Records provided
^^^^^^^^
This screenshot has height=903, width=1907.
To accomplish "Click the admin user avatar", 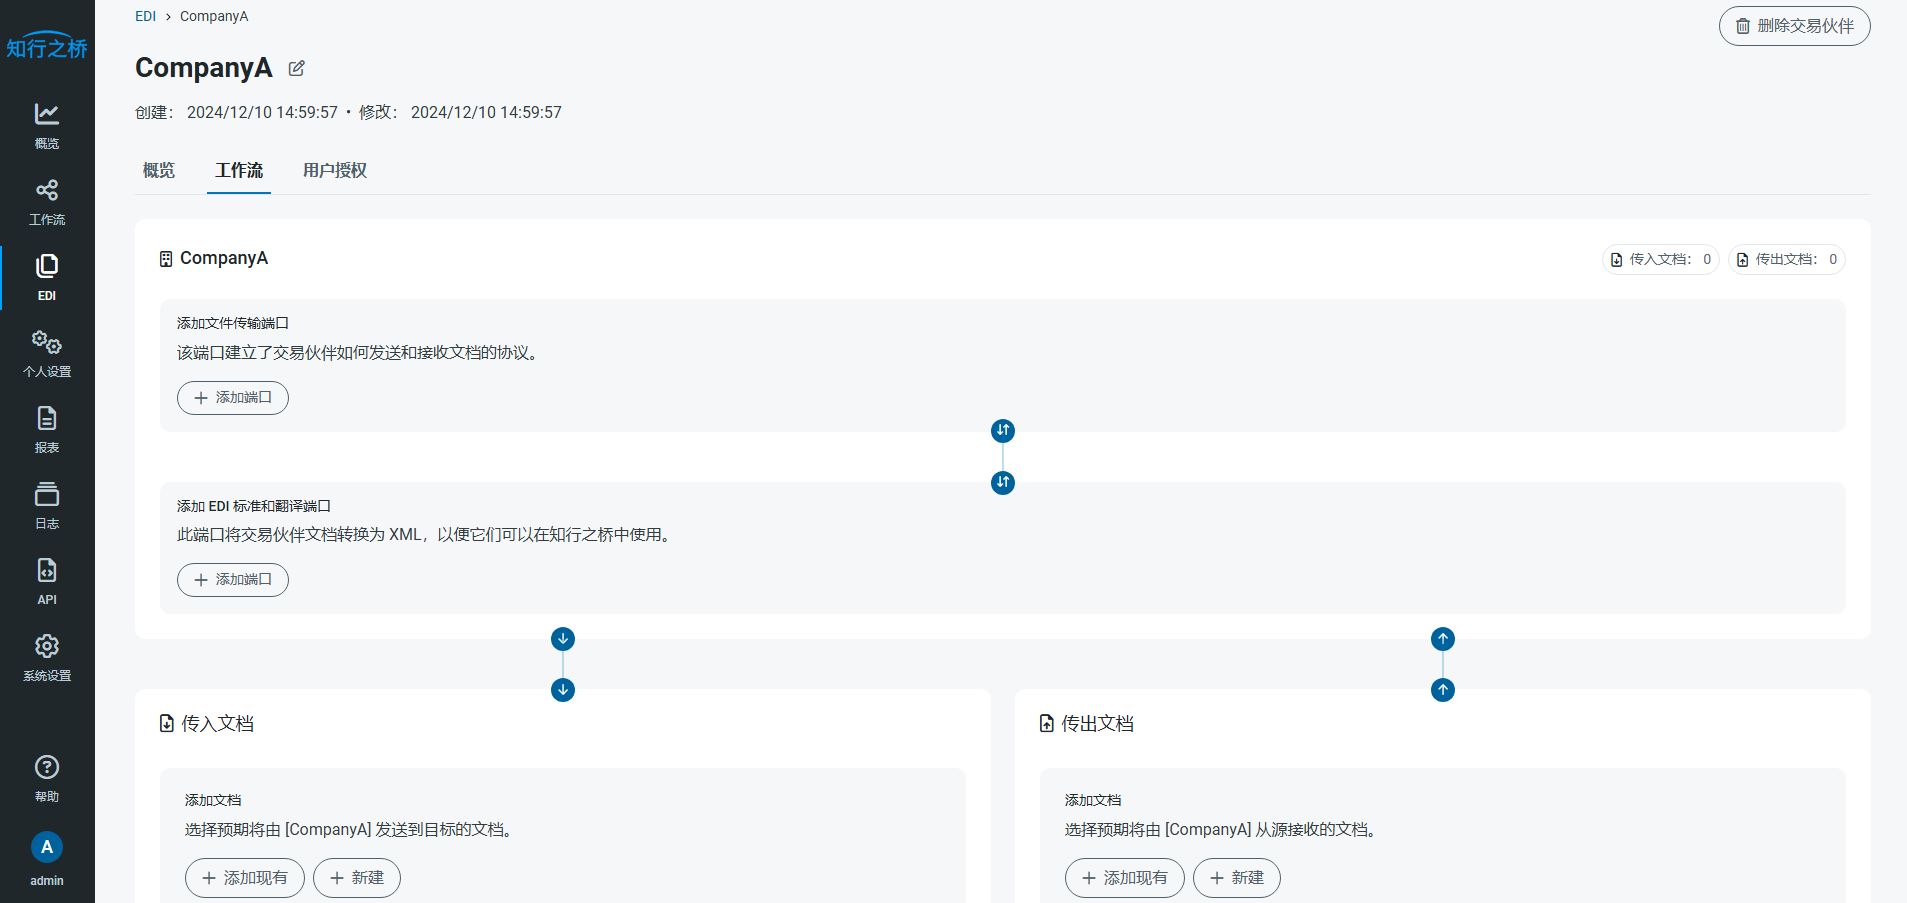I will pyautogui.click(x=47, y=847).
^^^^^^^^
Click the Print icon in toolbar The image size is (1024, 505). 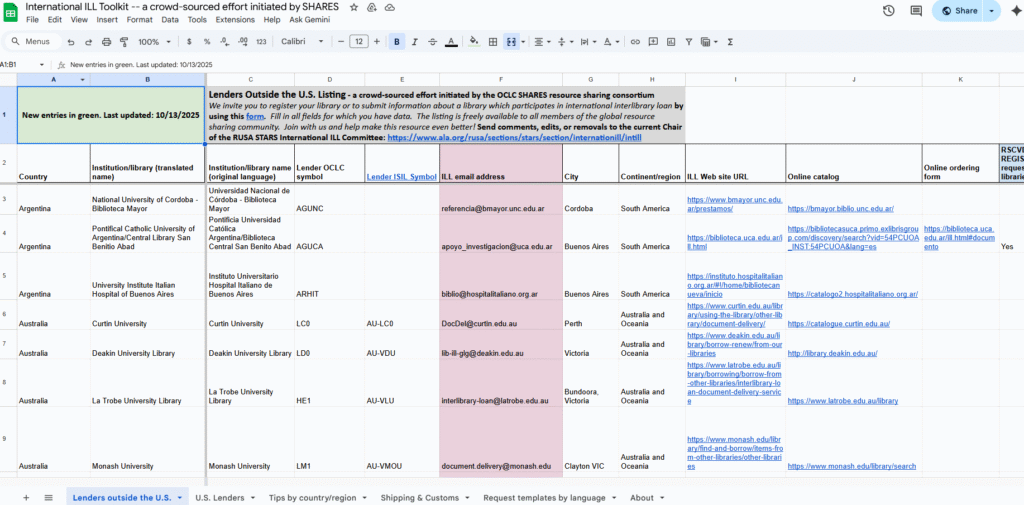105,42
^^^^^^^^
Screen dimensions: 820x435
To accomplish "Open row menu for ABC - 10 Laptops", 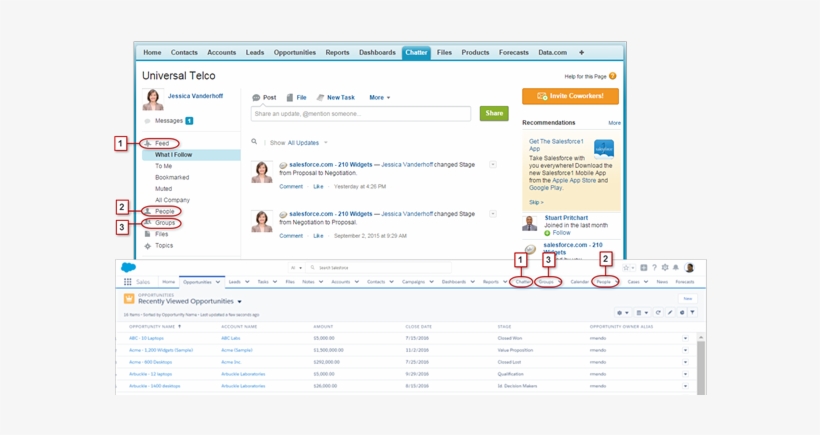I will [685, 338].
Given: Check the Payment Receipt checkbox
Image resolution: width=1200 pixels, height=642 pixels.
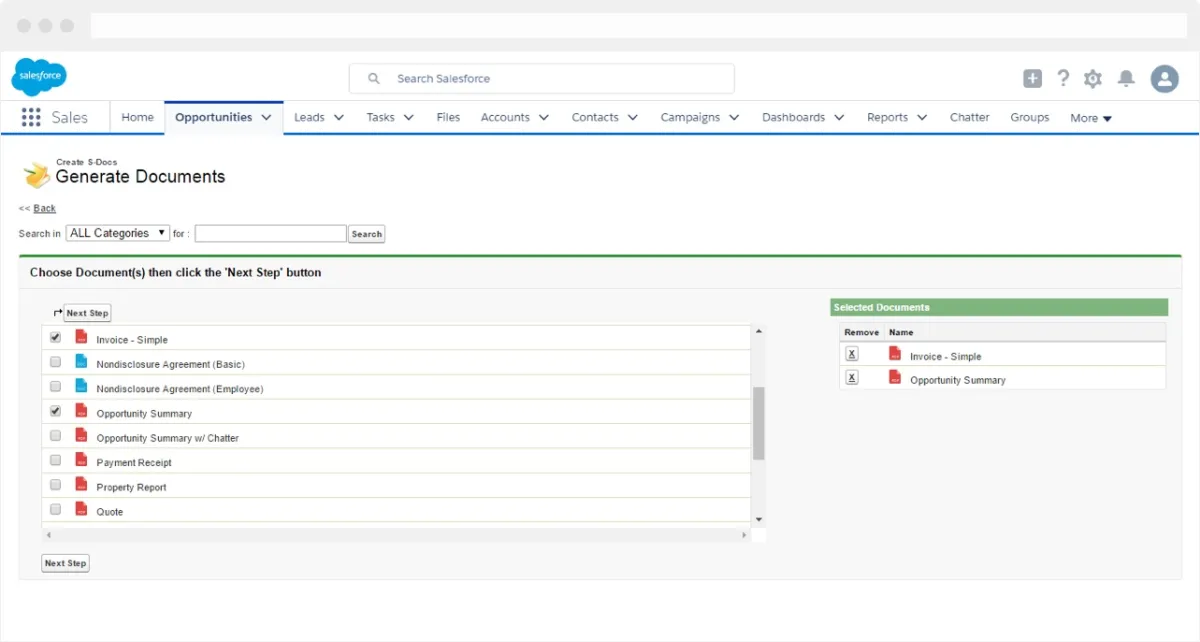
^^^^^^^^
Problem to work on
Find and copy each line of the data where "height" is present.

Written solution
This screenshot has height=903, width=1907.
Image resolution: width=1200 pixels, height=642 pixels.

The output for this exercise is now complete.